The Government will try to kickstart central Christchurch's stalled retail precinct around the City Mall by getting together with the private sector to draw up plans.

Following advice from Australian consultants, the Government has appointed architects to lead the design process.

Greg Wilson from the Christchurch Central Development Unit (CCDU) said they acknowledged the "good progress" made so far by the private sector, but wanted to give advice and support.

Yesterday CCDU staff met landowners and developers who have been struggling to redevelop the blocks around the City Mall.

Only landowner Antony Gough has started building in the mall with the launch of his Terrace precinct.
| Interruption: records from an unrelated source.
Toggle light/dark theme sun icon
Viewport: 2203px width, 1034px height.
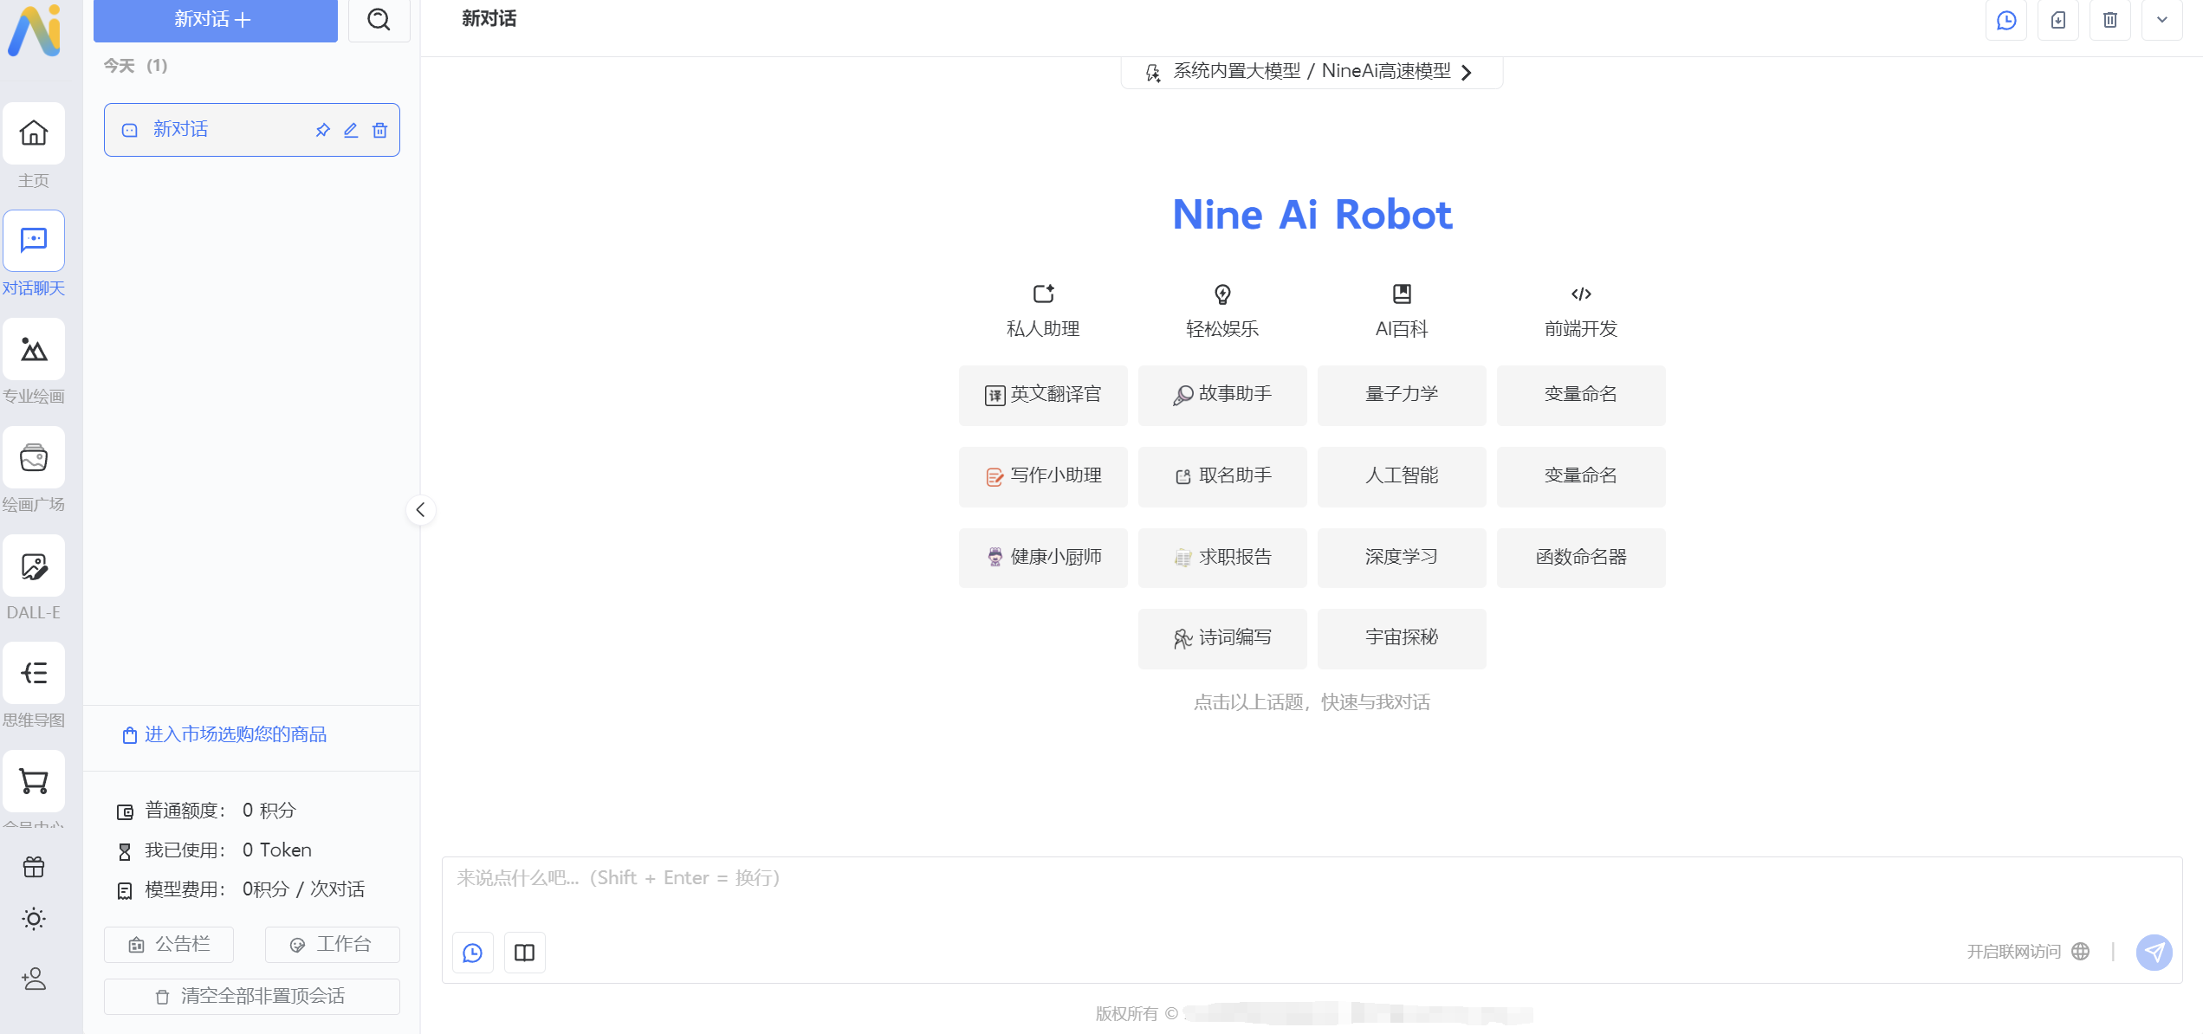34,919
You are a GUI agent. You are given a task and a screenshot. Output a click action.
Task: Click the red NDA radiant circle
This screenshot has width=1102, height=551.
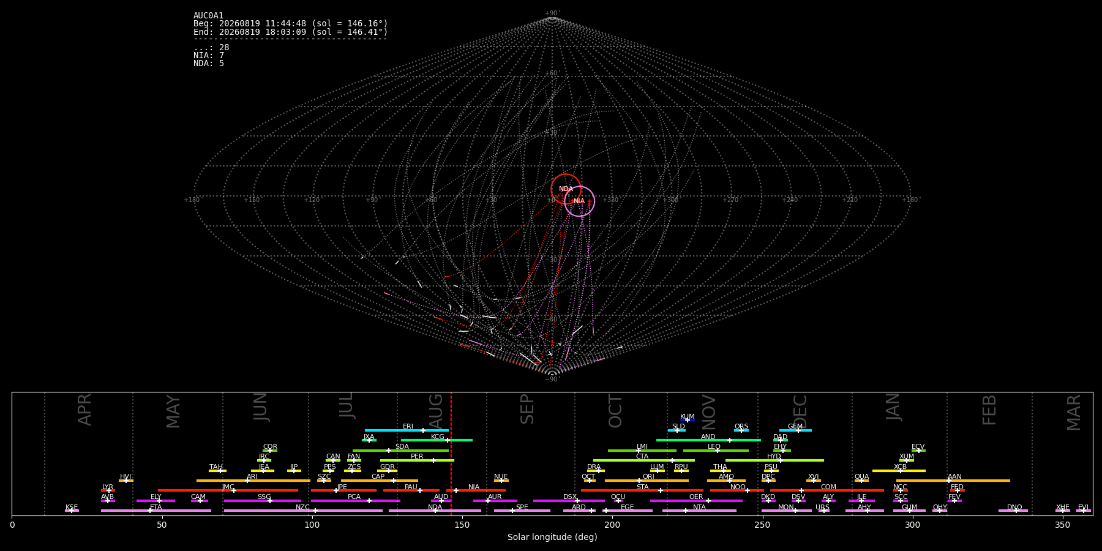click(x=566, y=189)
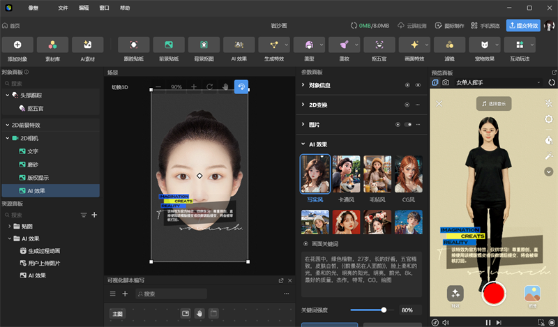The height and width of the screenshot is (327, 558).
Task: Select the 背景抠图 background cutout tool
Action: pyautogui.click(x=204, y=45)
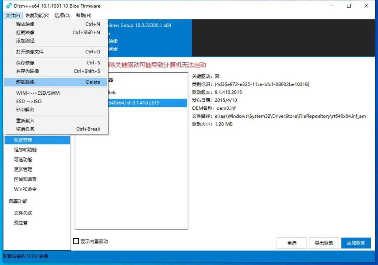This screenshot has width=378, height=265.
Task: Select the WIM<-->ESD/SWM conversion menu item
Action: click(x=31, y=93)
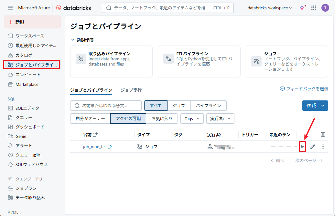Open the 実行者 dropdown filter
This screenshot has width=335, height=216.
pos(220,118)
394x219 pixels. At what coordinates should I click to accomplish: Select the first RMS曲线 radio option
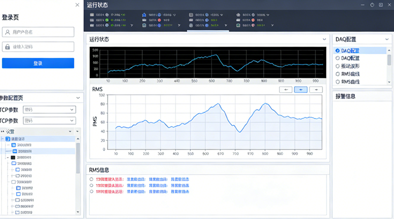tap(337, 74)
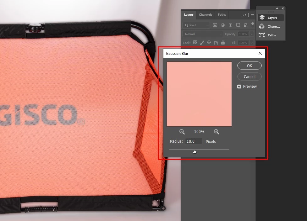Click the Radius slider handle
307x221 pixels.
pos(195,152)
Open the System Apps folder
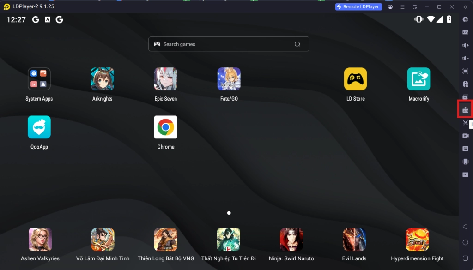The image size is (473, 270). pos(39,79)
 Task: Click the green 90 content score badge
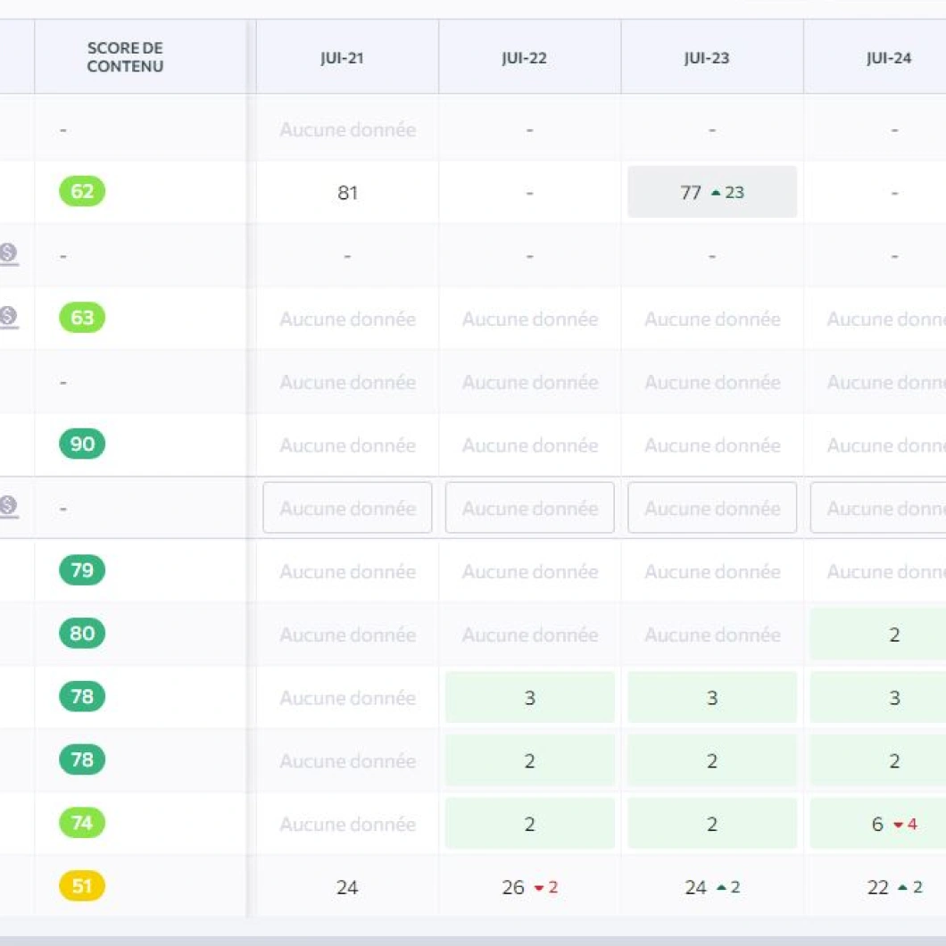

Despite several other plans being put forward, there is no other construction scheduled in the core retail precinct.

Wilson identified car parking, accessibility and the risk of piecemeal development as key issues they would look at with the Christchurch City Council.


He said things were at a "critical juncture" but was confident of an "outstanding retail destination and shopping experience" if everyone worked together. "A thriving retail core is crucial for a successful central city and for the recovery as a whole," he said.

The CCDU has appointed a group of designers led by Athfield Architects to work with the owners' designers to create a concept plan and designs for public spaces.

They will also produce a separate plan for the block between the Bridge of Remembrance and Ballantynes, which has become a battleground as developers try to gain control of land.

Landowner Peter Guthrey said yesterday's meeting was "very good . . . For the first time, I think I've got a level of confidence".

The CCDU's action has followed the release of the Australian report from consultants MacroPlan Dimasi.

The report's other recommendations included forming a new board to get the retail precinct up and running, releasing more details about the anchor projects and how many workers and residents would return to the central city, and creating incentives to draw retailers back.

It also looked at successful retail precincts overseas, suggesting Christchurch take away the best ideas from each.